* [WORK TASK]: Each entry is to be reproduced verbatim, and images are to be omitted.

* [RAW DATA]:
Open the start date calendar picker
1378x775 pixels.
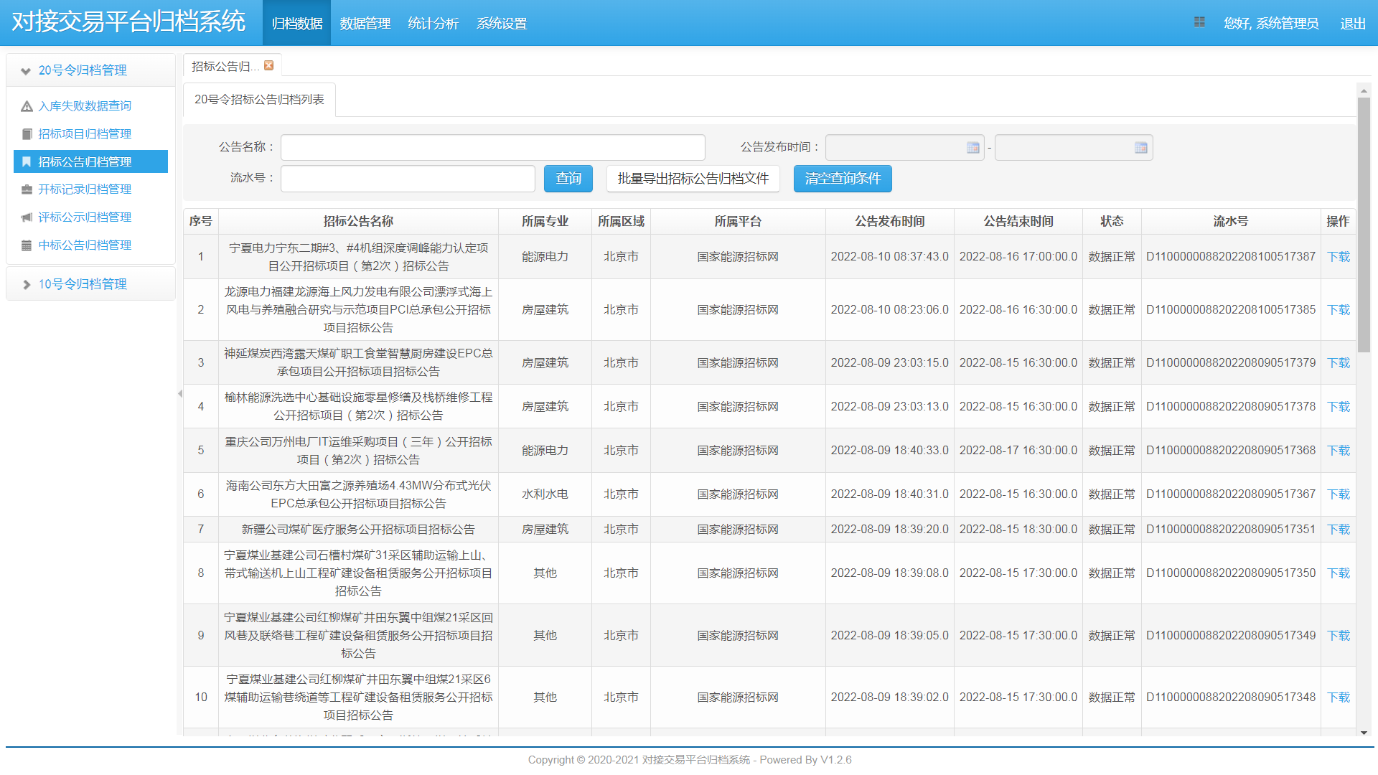click(x=972, y=148)
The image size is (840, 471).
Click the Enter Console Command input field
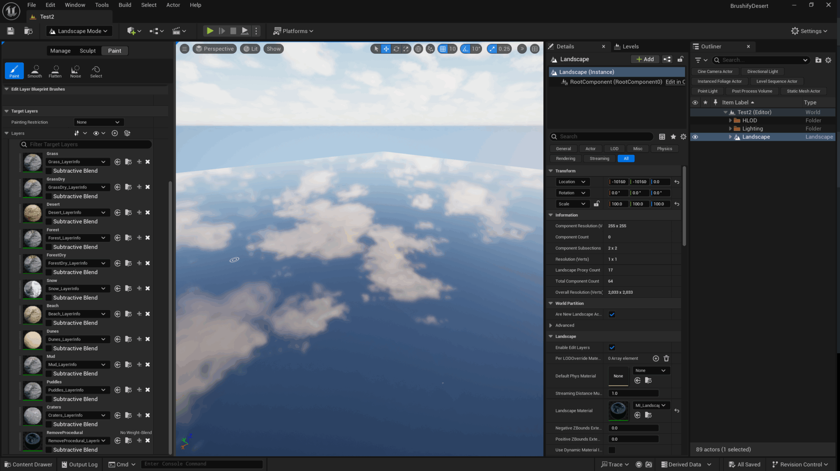[202, 464]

* [WRITTEN RESPONSE]:
Open the start date calendar picker
1378x775 pixels.
click(x=972, y=148)
The image size is (840, 471).
Click the Enter Console Command input field
[202, 464]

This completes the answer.